• [Exercise details]: Begin at the line containing "Given: Expand the Thème filter" and give again every line to the end of the records, exactly, without the pictures.

• [Stored data]:

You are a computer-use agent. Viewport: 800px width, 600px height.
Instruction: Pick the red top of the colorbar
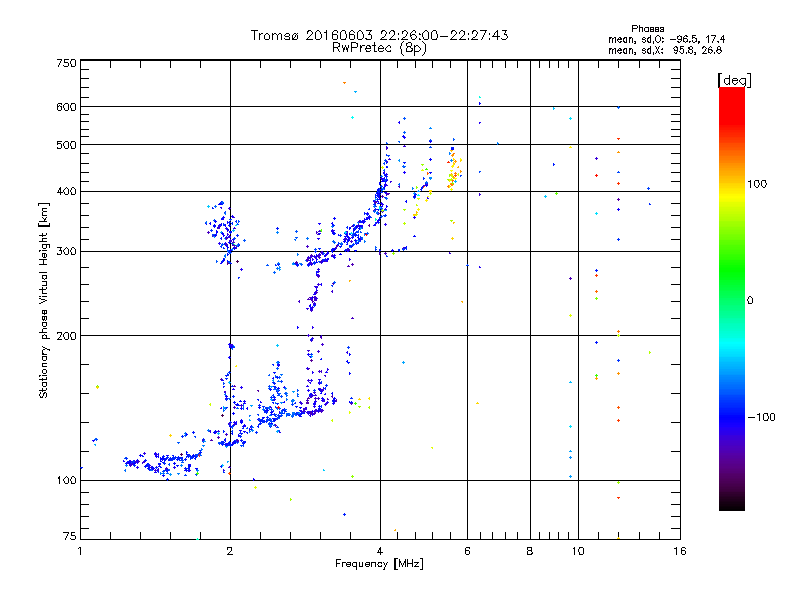coord(731,93)
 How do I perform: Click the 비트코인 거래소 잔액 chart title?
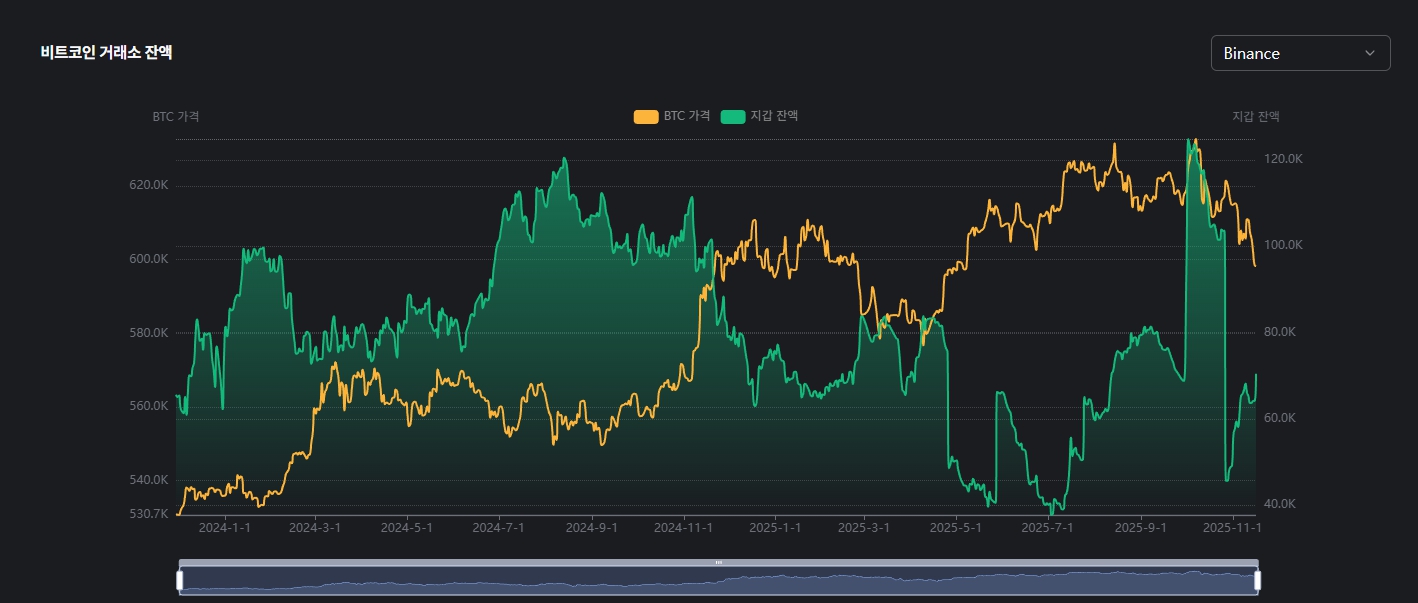(x=106, y=53)
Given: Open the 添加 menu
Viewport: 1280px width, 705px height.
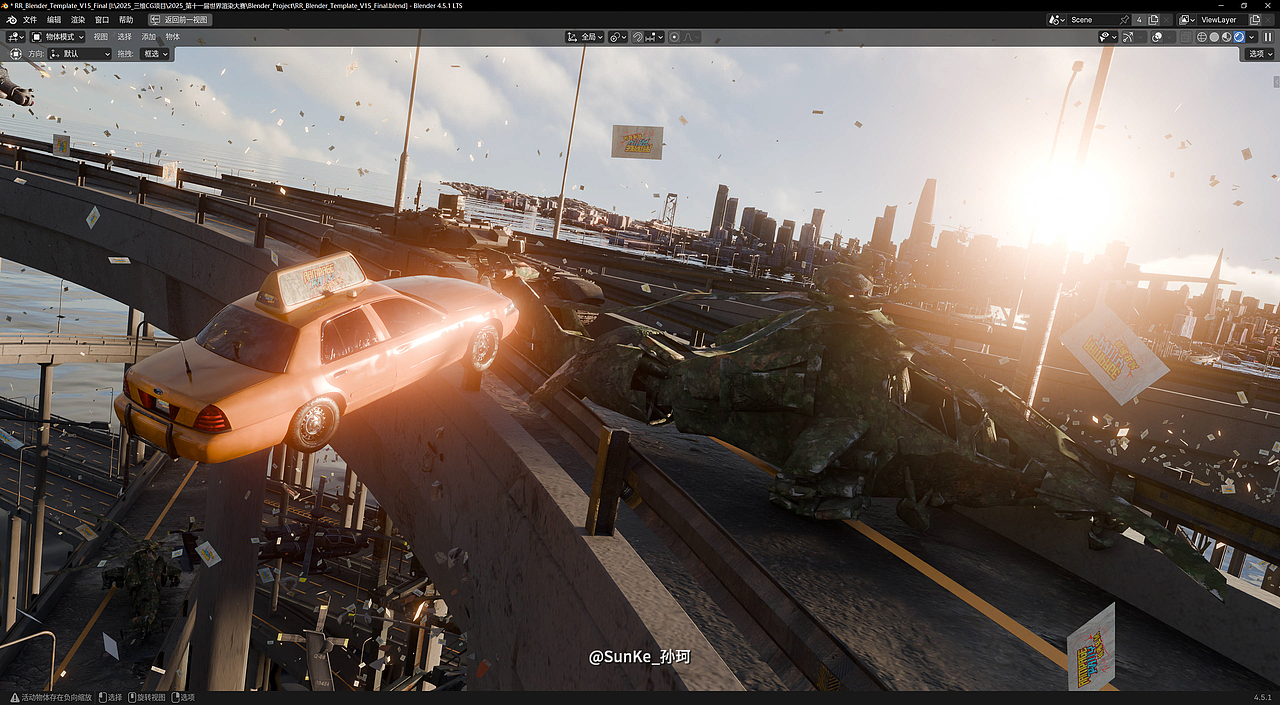Looking at the screenshot, I should coord(148,36).
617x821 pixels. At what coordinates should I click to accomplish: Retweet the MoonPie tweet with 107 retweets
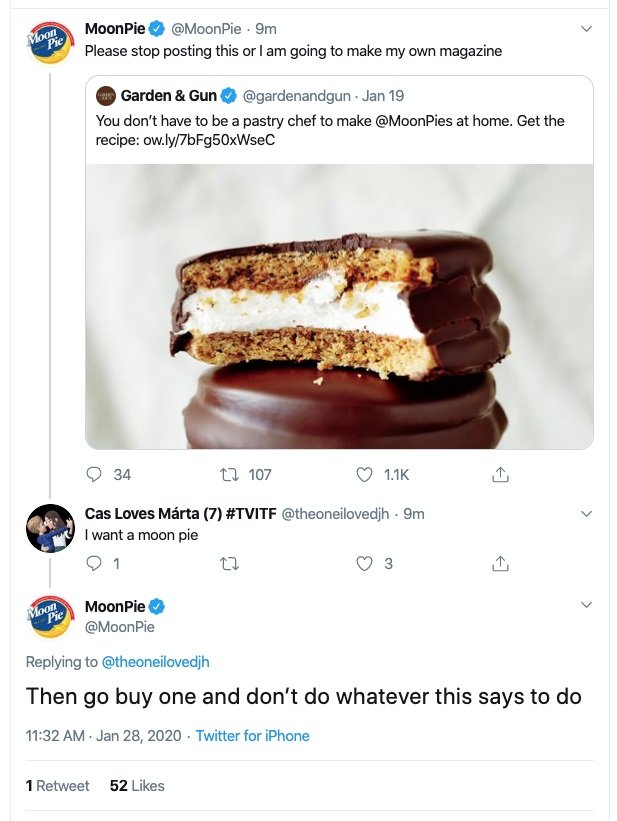229,474
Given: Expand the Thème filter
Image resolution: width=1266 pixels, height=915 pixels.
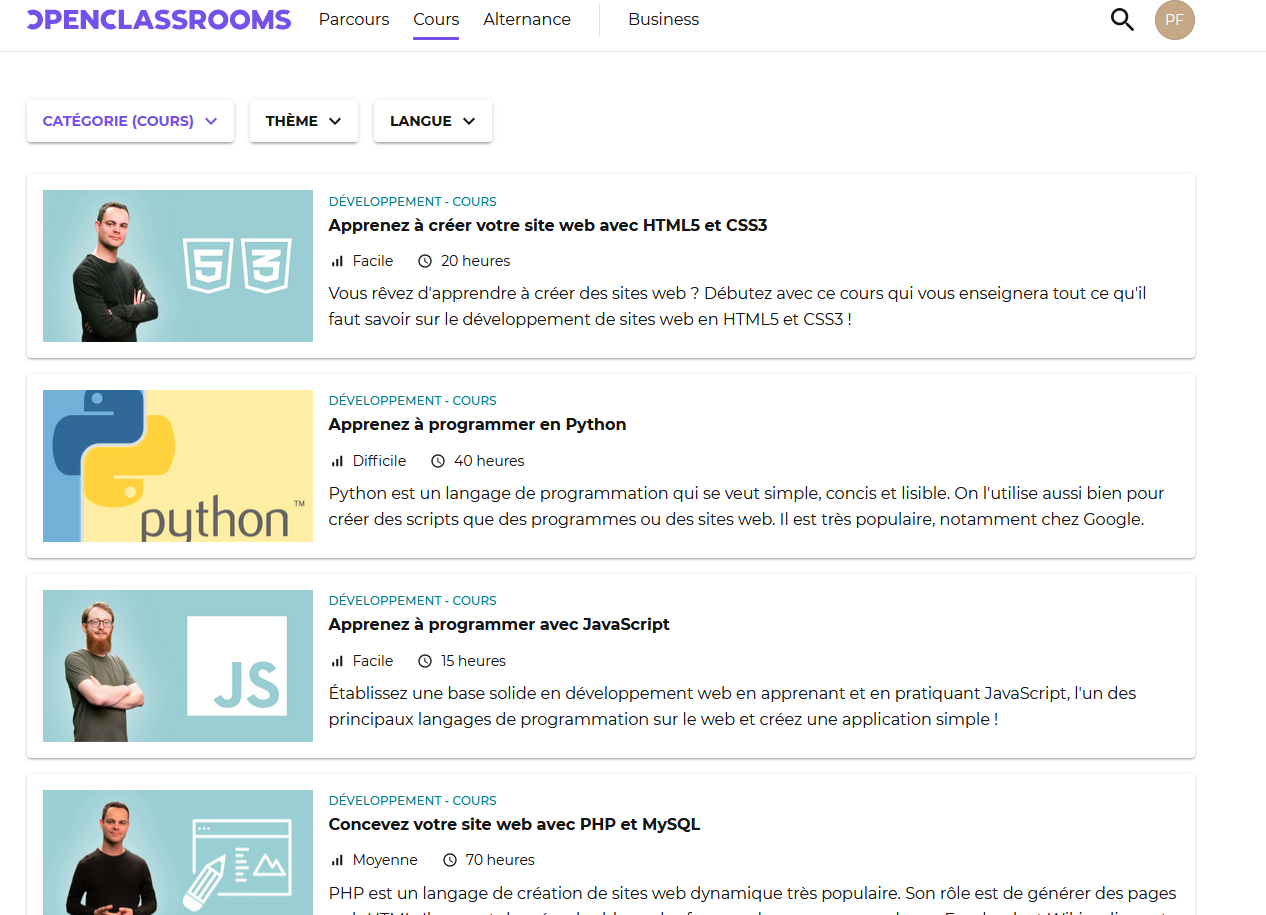Looking at the screenshot, I should 303,120.
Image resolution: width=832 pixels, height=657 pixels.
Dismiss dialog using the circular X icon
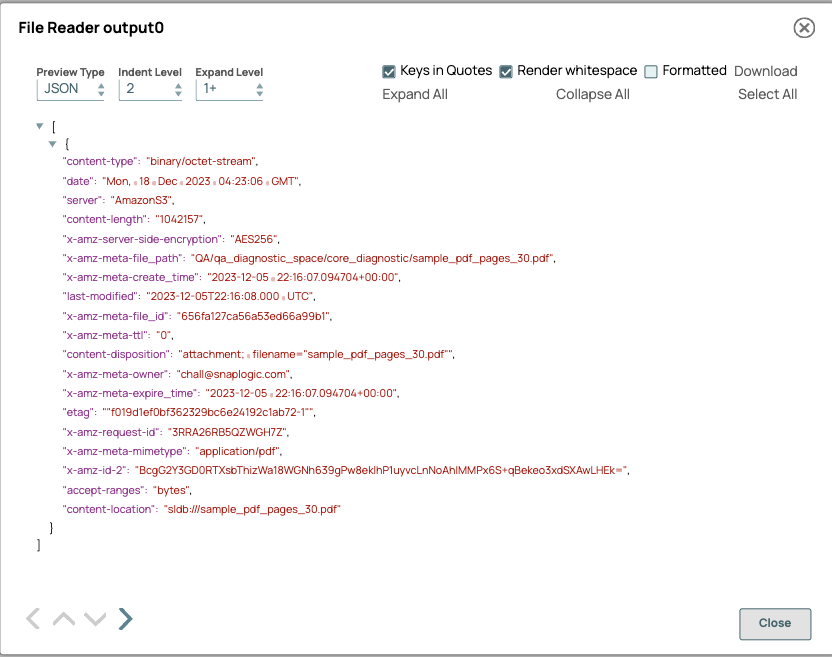(x=804, y=28)
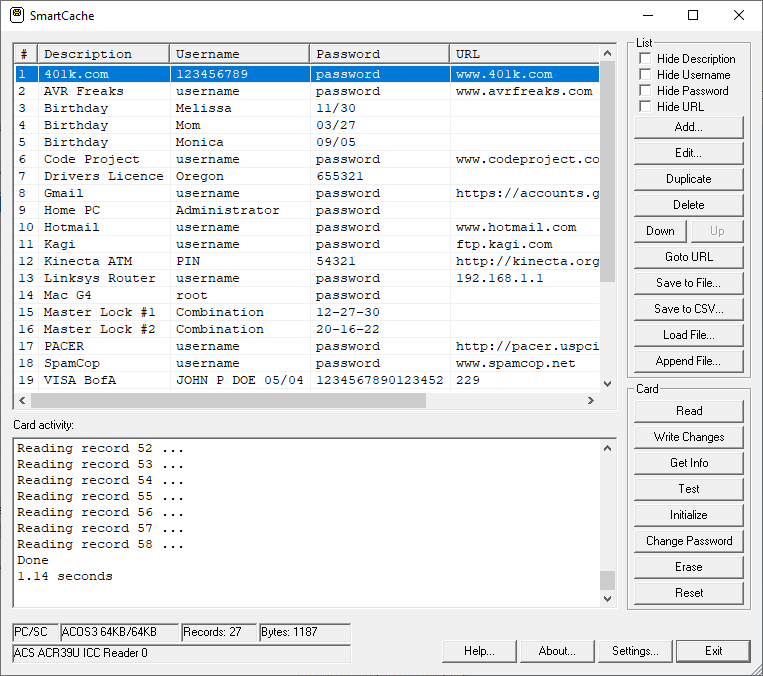The height and width of the screenshot is (676, 763).
Task: Sort by the Description column header
Action: point(102,54)
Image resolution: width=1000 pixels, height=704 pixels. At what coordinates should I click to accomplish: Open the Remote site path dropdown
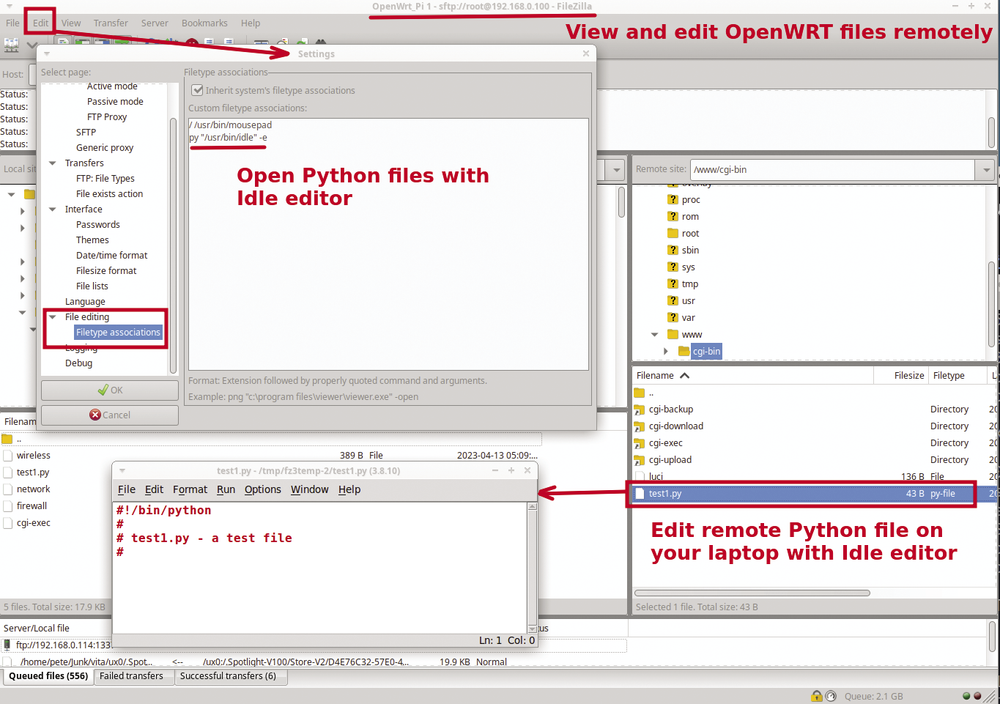tap(985, 169)
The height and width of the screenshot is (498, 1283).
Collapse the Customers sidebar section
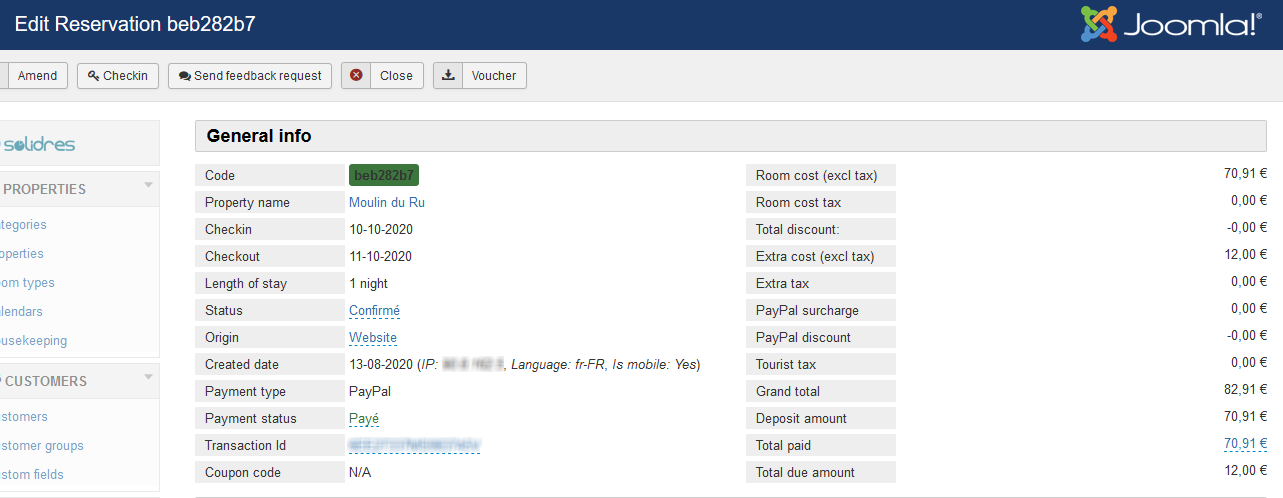click(148, 378)
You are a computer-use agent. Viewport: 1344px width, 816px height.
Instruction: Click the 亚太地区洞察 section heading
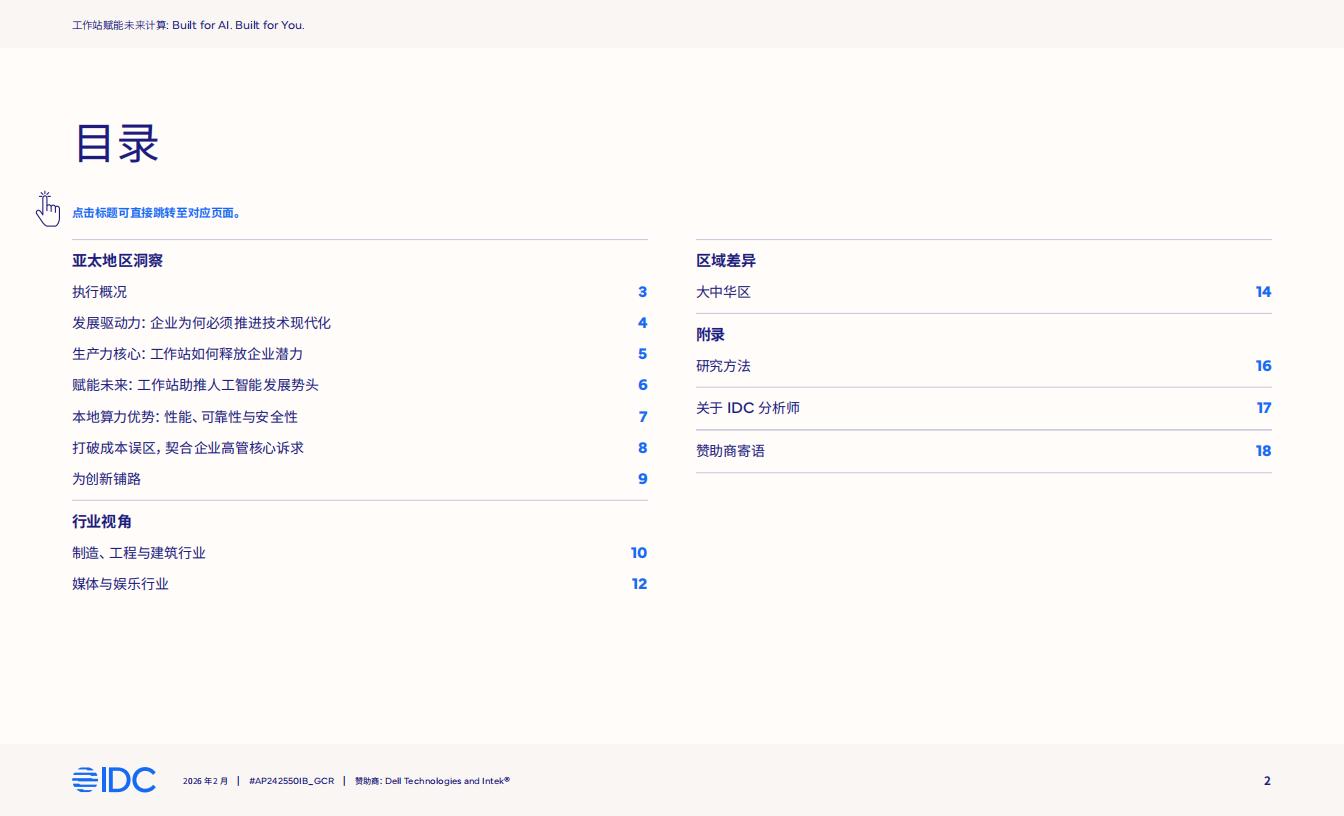(x=117, y=261)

• [Expected answer]:
Given: Expand the Thème filter
Image resolution: width=1266 pixels, height=915 pixels.
Looking at the screenshot, I should 303,120.
Image resolution: width=832 pixels, height=657 pixels.
Dismiss dialog using the circular X icon
(x=804, y=28)
The height and width of the screenshot is (676, 763).
Task: Sort by the Description column header
Action: point(102,54)
Image resolution: width=1000 pixels, height=704 pixels. At what coordinates should I click to accomplish: Open the Remote site path dropdown
tap(985, 169)
The height and width of the screenshot is (498, 1283).
Collapse the Customers sidebar section
click(148, 378)
You are a computer-use agent. Viewport: 1344px width, 816px height.
Instruction: Click the 亚太地区洞察 section heading
(x=117, y=261)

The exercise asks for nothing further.